Entretien Jean-Louis Poitevin - Alexander Kluge

, Hervé Bernard et Jean-Louis Poitevin

Entretien Jean-Louis Poitevin — Alexander Kluge autour de la Chronique des Sentiments I et II et poursuite de l’exploration de ces deux volumes à travers quelques réflexions.

Si le projet est hors norme, sa mise en œuvre relève du tour de force mais aussi de la poursuite sempiternelle du projet même qui voit dans la publication en traduction française 2017 et 2018 de ce qui a déjà été publié en Allemagne en 2000, l’occasion d’actualiser le livre en y incluant des textes qui ne pouvaient pas exister lors de la première édition. Par exemple, il est question dans la traduction française de Fukushima comme de la crise en Grèce.

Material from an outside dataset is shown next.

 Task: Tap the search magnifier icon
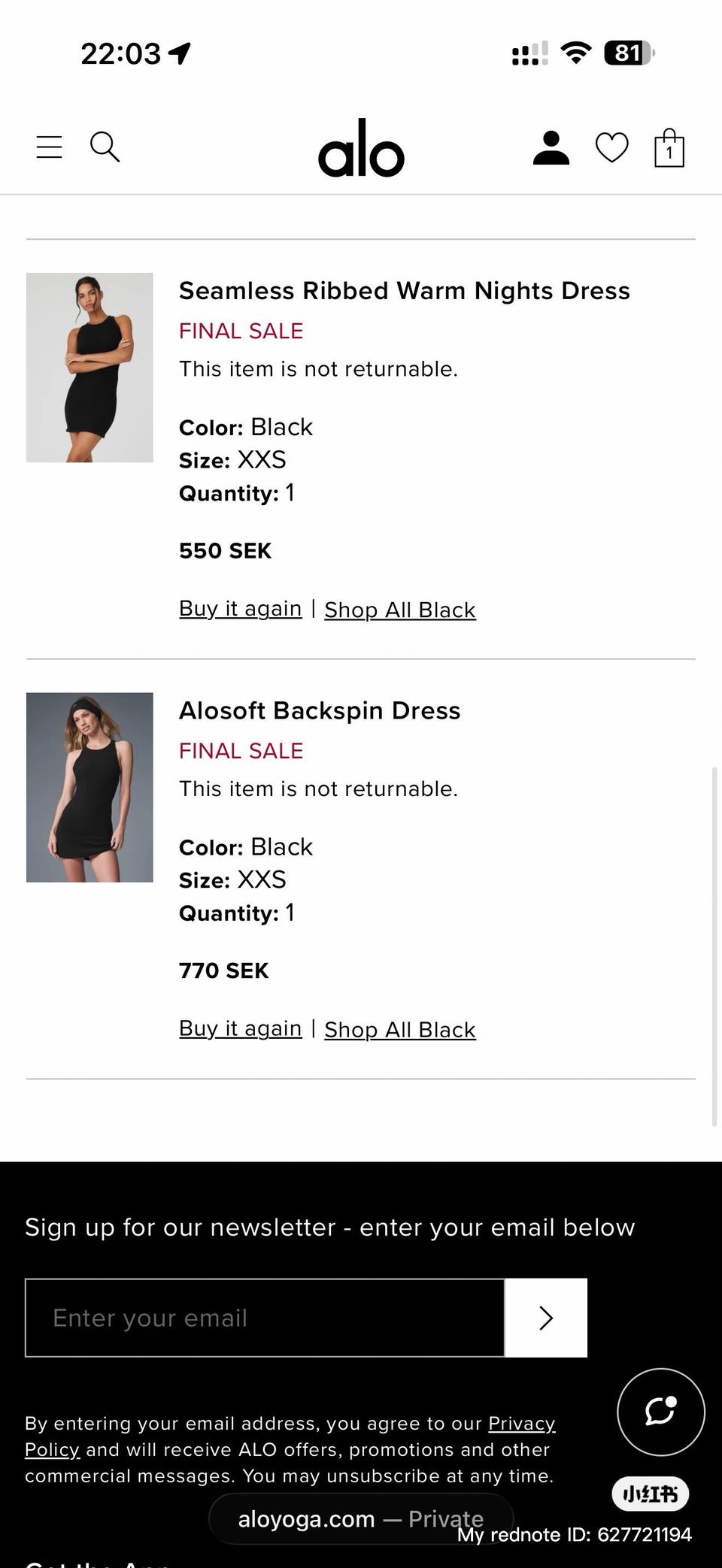point(105,147)
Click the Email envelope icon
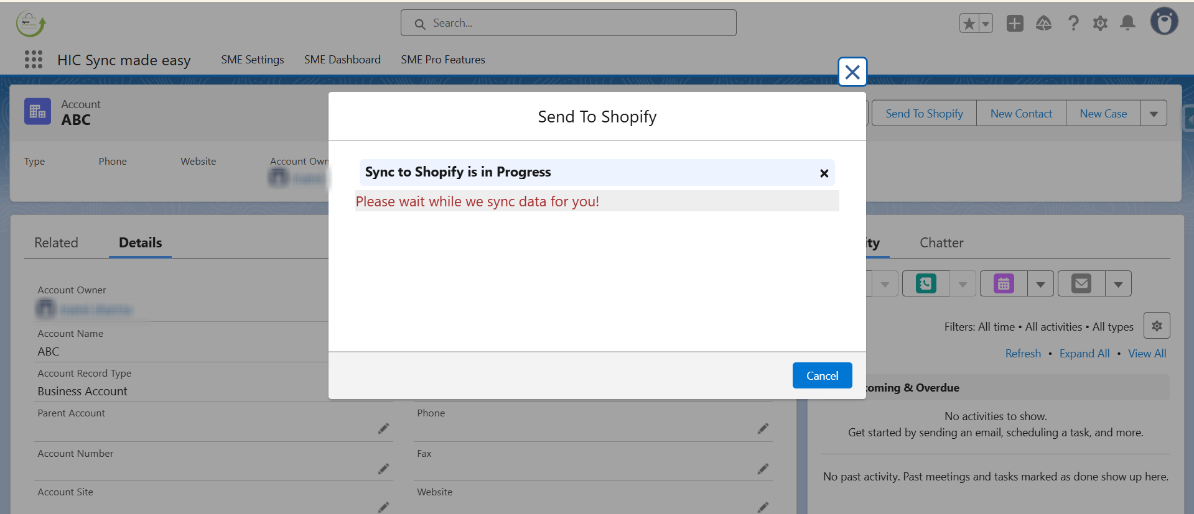This screenshot has height=514, width=1194. tap(1081, 284)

Chronique des sentiments II 1/3 from BERNARD Hervé (rvb) on Vimeo.

Noyau dur

Comment organiser un tel ensemble de textes, telle est l’inévitable question que l’on se pose lorsque l’on a devant soit ces deux volumes qui ne sont « que » les deux premiers d’un ensemble qui en comptera encore … quelques-uns ?

Travailler en suivant un plan, entendons selon un projet narratif organisé en fonction d’une trame comportant un début et une fin, comme cela s’impose malgré tout dans un roman par exemple, mais aussi dans un essai, apparaît impossible, non que l’ordre des chapitres, l’organisation globale soient ici absents, mais elle trouve son principe organisateur ailleurs que dans cette trame, que dans un plan, que dans une structure « narrative ».

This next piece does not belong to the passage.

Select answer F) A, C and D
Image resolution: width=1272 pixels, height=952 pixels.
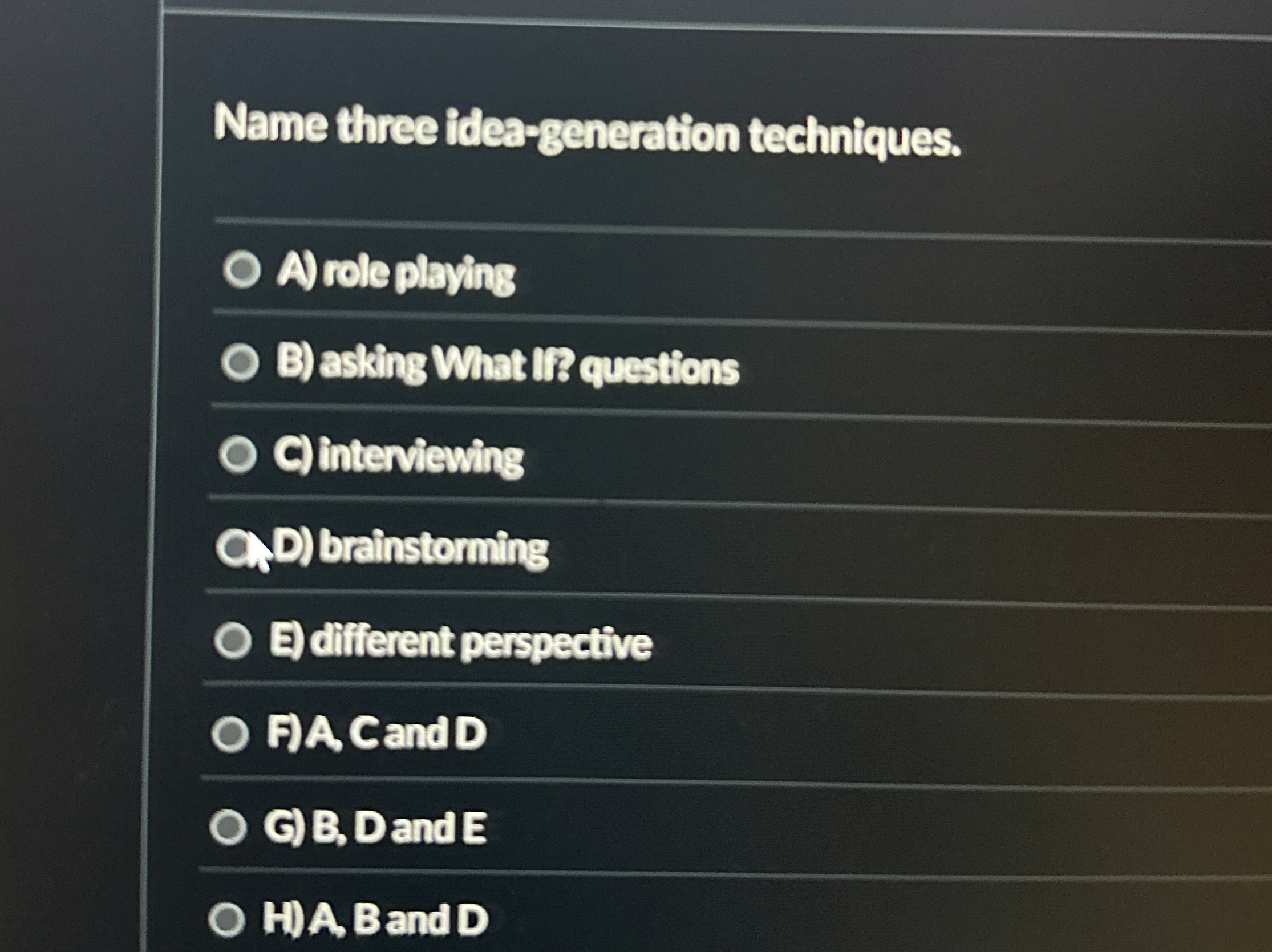[x=233, y=733]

En évoquant plutôt l’idée d’un noyau comme métaphore pour évoquer le principe organisateur de l’œuvre, Alexander Kluge inscrit sa démarche dans une temporalité qui n’est pas celle de l’histoire, ni des histoires, bien qu’il ne fasse que cela dans ses livres, raconter des histoires. La temporalité qui régit cet ensemble de textes est celle qui, à la fois, permet de les présenter en tant qu’éléments discrets, de les rassembler en blocs, de les traverser dans leur épaisseur même et de les envelopper d’un voile translucide qui leur permet d’exister dans un même « lieu ».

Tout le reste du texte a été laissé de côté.